打架進局子這事本來就得找人背最大的鍋,隊長是她兄弟,自然不會讓他背鍋,剩下的就只有疾風了。
疾風被她看得頭皮發麻,臉上的笑容慢慢收起,很不自然地撐著長椅往后退去。
南枝咧嘴對他無害單純地笑了笑,遂移開視線不再看他,很安分地坐在位置上等顧連曉的到來。
顧連曉說他在半小時后會到,時間過了二十分鐘,應該快到了。
南枝拉下袖子將手表遮住,前面的中年警察還在滔滔不絕地按照公民守法準則念話,抬頭撞見一抹黑影劃過,下一秒整個拘禁室的人都呆住了,唯有疾風驚詫地望著腿上無賴喊冤的女子。
“疾風哥哥,人家只不過找你要個簽名,為什么你要出言中傷人家?”南枝坐在地上,右手抓住疾風的小腿,纏著疾風不放,細細抽噎著抱怨,“人家長得不丑,又沒有惹過你,就是要個簽名而已,你就不能成全人家嗎?”
“枝枝,你..”樊林沒說完,接收到南枝投過來的小眼神,頓時明白了。
他轉而指著疾風,憤然道,“枝枝雖然是敵對戰隊的成員,但你也不能說那種話侮辱枝枝吧?”
疾風氣笑了,反手指著自己,問,“我..我說什么侮辱A神了?”
樊林一時接不上話,疾風下方的腿部掛件哭得更大聲了,南枝雙腳纏住疾風,揚起淚眼婆娑的小臉兒,頗為委屈地控訴,“你垂涎我的美色,說什么要我跟你睡覺,你才會給。你這是在侮辱我的人格,你這個色狼!”

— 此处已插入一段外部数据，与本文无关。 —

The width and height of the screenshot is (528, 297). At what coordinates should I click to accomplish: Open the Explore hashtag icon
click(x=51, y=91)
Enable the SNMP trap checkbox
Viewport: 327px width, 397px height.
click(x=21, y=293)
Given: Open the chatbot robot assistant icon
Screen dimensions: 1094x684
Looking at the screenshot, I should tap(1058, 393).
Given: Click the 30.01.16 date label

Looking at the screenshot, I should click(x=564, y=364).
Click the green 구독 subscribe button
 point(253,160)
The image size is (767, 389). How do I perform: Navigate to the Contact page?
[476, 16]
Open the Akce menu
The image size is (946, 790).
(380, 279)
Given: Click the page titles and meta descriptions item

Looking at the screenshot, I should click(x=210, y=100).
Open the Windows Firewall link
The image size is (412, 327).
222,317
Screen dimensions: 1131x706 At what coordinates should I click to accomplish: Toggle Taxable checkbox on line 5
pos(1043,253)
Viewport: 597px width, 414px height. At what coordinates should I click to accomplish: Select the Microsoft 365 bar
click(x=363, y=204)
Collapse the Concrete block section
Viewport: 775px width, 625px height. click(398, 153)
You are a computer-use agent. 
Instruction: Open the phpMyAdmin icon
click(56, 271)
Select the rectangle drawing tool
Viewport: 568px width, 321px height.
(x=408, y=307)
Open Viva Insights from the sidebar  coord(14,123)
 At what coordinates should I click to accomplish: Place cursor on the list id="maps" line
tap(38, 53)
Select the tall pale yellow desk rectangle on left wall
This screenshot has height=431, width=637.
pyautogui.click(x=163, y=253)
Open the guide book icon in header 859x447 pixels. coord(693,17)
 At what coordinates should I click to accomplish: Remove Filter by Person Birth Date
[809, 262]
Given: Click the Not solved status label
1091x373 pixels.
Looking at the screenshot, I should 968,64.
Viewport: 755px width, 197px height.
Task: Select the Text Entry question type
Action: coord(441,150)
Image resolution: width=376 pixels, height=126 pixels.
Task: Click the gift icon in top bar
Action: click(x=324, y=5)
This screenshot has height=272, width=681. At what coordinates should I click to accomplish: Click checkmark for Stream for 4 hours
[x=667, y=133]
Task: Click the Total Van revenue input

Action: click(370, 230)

疾風語塞,他讓服務員帶給南枝的話只是為了調侃她而已,沒有垂涎她美色的意思啊!
南枝長得是很漂亮,但氣質并非他喜歡的類型,他怕是世界末日了才會看上南枝,根本瞧不上南枝的美色。
可是話放在那里,他就算是天皇老子也收不回來了。
中年警察原本還算站在疾風這邊的,聽了咖啡店老板手下的員工描述,人證俱在他也無法相信疾風的純潔了。
“小伙子年紀輕輕,思想居然如此低俗,若我再不好好教導你,來日社會可就多了一個敗類。”中年警察身為人民公仆的正義感與無私奉獻精神再度崛起,手中的公民守法準則在話間已經換成了思想道德準則。
疾風遭遇兩頭夾擊,給他兩張嘴都應付不來,開始懊悔在咖啡店為何說了那樣的話調侃南枝,他這是搬起石頭砸自己的腳,有苦難言有冤不能申。
一方面中年警察跟唐僧念經般嘰里咕嚕地念道德經,另一面是樊林怒聲指責,還有腳底下黏人的小癩皮狗。兩面夾擊變成了三面夾擊,疾風僵坐在椅子上,腦子里嗡嗡作響,深覺自己今天出門沒看黃歷。
門開,一西裝革履的英挺男子在值班警察的帶領下進了拘禁室,中年警察開始很隨意地瞥了一眼,而后完全轉頭盯著來人,高傲嚴肅的神情立馬收起,恭敬有禮地起身朝來人伸出手,“你好,顧教授。”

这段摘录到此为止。